Auckland's oldest Chinese restaurant, the New Orient, has closed after nearly 40 years in business. This follows the closure of the city's oldest Japanese restaurant, Ariake, which folded in the same week after 30 years - Lincoln Tan, NZ Herald, 6 April
Well, that's a shame. Or is it?
If there's one subject your correspondent is qualified to rabbit on about, have a beef with, not chicken out of, having an opinion on, this is it: 12 years as a professional glutton - otherwise known as a restaurant columnist - under his slightly expanded belt, now blogging about food on the country's most-visited eating-out site, www.menumania.co.nz
With the connivance of people like me, we've convinced ourselves that Auckland is a gourmet society. That folks eat out often, and expensively, and adventurously, every weekend and sometimes on school nights, too.
Look at the awnings in any suburban shopping strip: Thai, Italian, French, Indian, cafe bistro brasserie breakfast lunch dinner. Or takeaway. And the numbers: one reasonably exhaustive dining-out website lists 3912 eateries in what we should learn
That's inflated because some can list themselves two or three times - under, say, "Italian" and "Mediterranean" and "European".
But the ratio, which is an indication of popularity among the populace, is an indicator, if not arbiter of the public's taste: Asian 95, Chinese 177, French 45, Indian 327, Italian 156, Japanese 183, Thai 272, Vietnamese 23. (Yet to find the 10 Cajun/Creole places. Love Jambalaya. Love Zydeco more. Or the two Russian or three Swiss, but have to admit I haven't looked very hard for the last two.)

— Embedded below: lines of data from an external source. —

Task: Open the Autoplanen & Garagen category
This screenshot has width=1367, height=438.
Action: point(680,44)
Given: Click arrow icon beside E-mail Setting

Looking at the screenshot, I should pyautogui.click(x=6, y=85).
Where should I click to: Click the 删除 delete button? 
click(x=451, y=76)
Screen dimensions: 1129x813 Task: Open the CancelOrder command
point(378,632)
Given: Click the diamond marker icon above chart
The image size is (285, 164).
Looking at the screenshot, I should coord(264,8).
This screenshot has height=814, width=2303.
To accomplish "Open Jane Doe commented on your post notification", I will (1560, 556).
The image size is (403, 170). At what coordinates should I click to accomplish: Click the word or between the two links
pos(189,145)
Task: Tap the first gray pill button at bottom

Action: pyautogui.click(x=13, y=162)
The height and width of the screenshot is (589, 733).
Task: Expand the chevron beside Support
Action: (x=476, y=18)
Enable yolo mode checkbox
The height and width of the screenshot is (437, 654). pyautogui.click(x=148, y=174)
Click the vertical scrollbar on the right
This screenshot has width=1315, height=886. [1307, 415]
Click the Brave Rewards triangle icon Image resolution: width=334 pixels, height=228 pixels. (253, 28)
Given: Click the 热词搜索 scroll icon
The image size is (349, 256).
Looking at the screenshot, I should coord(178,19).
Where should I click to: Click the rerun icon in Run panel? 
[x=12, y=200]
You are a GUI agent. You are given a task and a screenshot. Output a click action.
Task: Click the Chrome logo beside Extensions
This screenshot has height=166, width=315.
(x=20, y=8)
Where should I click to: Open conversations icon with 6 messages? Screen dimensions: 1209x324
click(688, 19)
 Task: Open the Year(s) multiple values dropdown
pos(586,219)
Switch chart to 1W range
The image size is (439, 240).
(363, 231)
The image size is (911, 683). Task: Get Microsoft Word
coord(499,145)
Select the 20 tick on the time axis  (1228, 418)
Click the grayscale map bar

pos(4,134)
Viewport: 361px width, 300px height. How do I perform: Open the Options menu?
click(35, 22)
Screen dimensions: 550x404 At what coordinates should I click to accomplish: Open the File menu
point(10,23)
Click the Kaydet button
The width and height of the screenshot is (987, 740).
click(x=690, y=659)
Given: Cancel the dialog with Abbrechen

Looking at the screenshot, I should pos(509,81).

Truth is, when Middle Auckland has a hunger for eating out, it's invariably the tried and true rather than the novelty and new. The Thai on the corner, the Indian next to the supermarket, the corner Italian rarely offer cutting-edge cuisine: an average home cook can usually turn out the same dishes, often with higher-quality ingredients, but the diners keep going back to their local heroes.
Perhaps those three cuisines are most popular because folk want to revisit the backpacking adventures of youth or the roller-case holidays of middle-age - even if the curry-house recipes were created by Bangladeshis in Birmingham and the pastas in New York's red-sauce diners, not handed down from a Tuscan grandmother. And don't start me on "Thai" diners in suburban Auckland.
Of course there are some highly honourable exceptions to these generalisations but, in the main, or on the entree, the operators of the two dearly departed summed up their dilemma in Lincoln Tan's article:
"Operators of the two restaurants say changing expectations from Kiwis and new migrants have largely contributed to their demise.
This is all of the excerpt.